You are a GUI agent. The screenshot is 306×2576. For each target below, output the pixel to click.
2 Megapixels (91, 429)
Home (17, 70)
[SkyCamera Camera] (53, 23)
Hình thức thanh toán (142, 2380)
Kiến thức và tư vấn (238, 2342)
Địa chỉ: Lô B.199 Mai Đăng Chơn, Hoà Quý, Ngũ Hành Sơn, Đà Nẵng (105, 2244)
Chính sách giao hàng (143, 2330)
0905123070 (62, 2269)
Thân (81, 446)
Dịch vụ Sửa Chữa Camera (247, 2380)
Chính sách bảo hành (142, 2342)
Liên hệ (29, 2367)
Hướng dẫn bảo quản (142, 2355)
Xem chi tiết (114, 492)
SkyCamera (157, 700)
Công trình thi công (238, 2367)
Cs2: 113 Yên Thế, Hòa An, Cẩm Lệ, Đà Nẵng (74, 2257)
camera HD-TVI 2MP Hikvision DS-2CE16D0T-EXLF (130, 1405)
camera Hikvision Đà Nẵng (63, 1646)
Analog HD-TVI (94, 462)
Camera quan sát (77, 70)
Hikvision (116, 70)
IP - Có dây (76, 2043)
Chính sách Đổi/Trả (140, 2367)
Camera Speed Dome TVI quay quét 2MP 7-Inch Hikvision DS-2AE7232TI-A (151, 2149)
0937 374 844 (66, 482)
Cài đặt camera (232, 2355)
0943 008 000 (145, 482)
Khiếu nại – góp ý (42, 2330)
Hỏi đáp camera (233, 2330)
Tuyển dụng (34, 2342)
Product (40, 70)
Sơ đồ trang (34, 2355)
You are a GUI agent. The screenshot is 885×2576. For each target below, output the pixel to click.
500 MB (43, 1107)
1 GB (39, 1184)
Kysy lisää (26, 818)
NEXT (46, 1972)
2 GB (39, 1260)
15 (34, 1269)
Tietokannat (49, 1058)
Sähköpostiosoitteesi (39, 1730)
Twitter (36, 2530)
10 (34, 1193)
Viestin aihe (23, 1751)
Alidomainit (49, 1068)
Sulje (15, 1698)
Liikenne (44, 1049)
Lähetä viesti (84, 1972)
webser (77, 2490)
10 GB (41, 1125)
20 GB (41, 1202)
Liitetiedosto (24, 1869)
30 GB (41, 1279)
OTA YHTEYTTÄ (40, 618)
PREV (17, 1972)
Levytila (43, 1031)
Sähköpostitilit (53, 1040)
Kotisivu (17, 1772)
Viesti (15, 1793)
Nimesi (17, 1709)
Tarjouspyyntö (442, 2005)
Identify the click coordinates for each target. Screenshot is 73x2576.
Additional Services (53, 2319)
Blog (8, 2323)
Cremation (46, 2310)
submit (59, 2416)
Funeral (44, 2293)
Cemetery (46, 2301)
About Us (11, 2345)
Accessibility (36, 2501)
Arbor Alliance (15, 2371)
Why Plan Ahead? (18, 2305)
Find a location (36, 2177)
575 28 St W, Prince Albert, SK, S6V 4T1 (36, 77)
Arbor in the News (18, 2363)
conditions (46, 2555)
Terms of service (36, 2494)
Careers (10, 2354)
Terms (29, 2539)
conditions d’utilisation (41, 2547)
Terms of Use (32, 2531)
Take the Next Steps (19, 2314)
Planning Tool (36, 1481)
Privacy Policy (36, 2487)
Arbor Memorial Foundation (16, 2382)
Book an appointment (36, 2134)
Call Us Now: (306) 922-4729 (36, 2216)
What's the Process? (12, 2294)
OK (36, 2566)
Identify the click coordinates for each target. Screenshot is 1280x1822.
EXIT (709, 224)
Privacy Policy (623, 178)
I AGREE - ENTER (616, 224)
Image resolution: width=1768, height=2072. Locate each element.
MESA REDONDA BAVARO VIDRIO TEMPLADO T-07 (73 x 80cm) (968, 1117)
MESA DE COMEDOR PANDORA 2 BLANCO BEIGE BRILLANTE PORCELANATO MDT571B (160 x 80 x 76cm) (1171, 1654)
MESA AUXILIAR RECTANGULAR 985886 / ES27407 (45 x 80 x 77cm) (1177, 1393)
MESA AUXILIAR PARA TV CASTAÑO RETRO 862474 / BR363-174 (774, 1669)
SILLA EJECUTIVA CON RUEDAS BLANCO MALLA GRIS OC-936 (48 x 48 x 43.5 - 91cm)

------------------------

- [WHAT YOU SHOULD DO]:
Give the data again in full, keeping every line as it was.

- [REPLY]:
You are a GUI agent. The screenshot is 306×2576. For each target below, output the pixel to click.
2 Megapixels (91, 429)
Home (17, 70)
[SkyCamera Camera] (53, 23)
Hình thức thanh toán (142, 2380)
Kiến thức và tư vấn (238, 2342)
Địa chỉ: Lô B.199 Mai Đăng Chơn, Hoà Quý, Ngũ Hành Sơn, Đà Nẵng (105, 2244)
Chính sách giao hàng (143, 2330)
0905123070 (62, 2269)
Thân (81, 446)
Dịch vụ Sửa Chữa Camera (247, 2380)
Chính sách bảo hành (142, 2342)
Liên hệ (29, 2367)
Hướng dẫn bảo quản (142, 2355)
Xem chi tiết (114, 492)
SkyCamera (157, 700)
Công trình thi công (238, 2367)
Cs2: 113 Yên Thế, Hòa An, Cẩm Lệ, Đà Nẵng (74, 2257)
camera HD-TVI 2MP Hikvision DS-2CE16D0T-EXLF (130, 1405)
camera Hikvision Đà Nẵng (63, 1646)
Analog HD-TVI (94, 462)
Camera quan sát (77, 70)
Hikvision (116, 70)
IP - Có dây (76, 2043)
Chính sách Đổi/Trả (140, 2367)
Camera Speed Dome TVI quay quét 2MP 7-Inch Hikvision DS-2AE7232TI-A (151, 2149)
0937 374 844 (66, 482)
Cài đặt camera (232, 2355)
0943 008 000 (145, 482)
Khiếu nại – góp ý (42, 2330)
Hỏi đáp camera (233, 2330)
Tuyển dụng (34, 2342)
Product (40, 70)
Sơ đồ trang (34, 2355)
You are a GUI agent. The screenshot is 885×2576. For each target below, output the pixel to click.
500 MB (43, 1107)
1 GB (39, 1184)
Kysy lisää (26, 818)
NEXT (46, 1972)
2 GB (39, 1260)
15 (34, 1269)
Tietokannat (49, 1058)
Sähköpostiosoitteesi (39, 1730)
Twitter (36, 2530)
10 (34, 1193)
Viestin aihe (23, 1751)
Alidomainit (49, 1068)
Sulje (15, 1698)
Liikenne (44, 1049)
Lähetä viesti (84, 1972)
webser (77, 2490)
10 GB (41, 1125)
20 GB (41, 1202)
Liitetiedosto (24, 1869)
30 GB (41, 1279)
OTA YHTEYTTÄ (40, 618)
PREV (17, 1972)
Levytila (43, 1031)
Sähköpostitilit (53, 1040)
Kotisivu (17, 1772)
Viesti (15, 1793)
Nimesi (17, 1709)
Tarjouspyyntö (442, 2005)
Identify the click coordinates for each target. Screenshot is 73x2576.
Additional Services (53, 2319)
Blog (8, 2323)
Cremation (46, 2310)
submit (59, 2416)
Funeral (44, 2293)
Cemetery (46, 2301)
About Us (11, 2345)
Accessibility (36, 2501)
Arbor Alliance (15, 2371)
Why Plan Ahead? (18, 2305)
Find a location (36, 2177)
575 28 St W, Prince Albert, SK, S6V 4T1 (36, 77)
Arbor in the News (18, 2363)
conditions (46, 2555)
Terms of service (36, 2494)
Careers (10, 2354)
Terms (29, 2539)
conditions d’utilisation (41, 2547)
Terms of Use (32, 2531)
Take the Next Steps (19, 2314)
Planning Tool (36, 1481)
Privacy Policy (36, 2487)
Arbor Memorial Foundation (16, 2382)
Book an appointment (36, 2134)
Call Us Now: (306) 922-4729 (36, 2216)
What's the Process? (12, 2294)
OK (36, 2566)
Identify the click coordinates for each target. Screenshot is 1280x1822.
EXIT (709, 224)
Privacy Policy (623, 178)
I AGREE - ENTER (616, 224)
Image resolution: width=1768, height=2072. Locate each element.
MESA REDONDA BAVARO VIDRIO TEMPLADO T-07 (73 x 80cm) (968, 1117)
MESA DE COMEDOR PANDORA 2 BLANCO BEIGE BRILLANTE PORCELANATO MDT571B (160 x 80 x 76cm) (1171, 1654)
MESA AUXILIAR RECTANGULAR 985886 / ES27407 (45 x 80 x 77cm) (1177, 1393)
MESA AUXILIAR PARA TV CASTAÑO RETRO 862474 / BR363-174 (774, 1669)
SILLA EJECUTIVA CON RUEDAS BLANCO MALLA GRIS OC-936 (48 x 48 x 43.5 - 91cm)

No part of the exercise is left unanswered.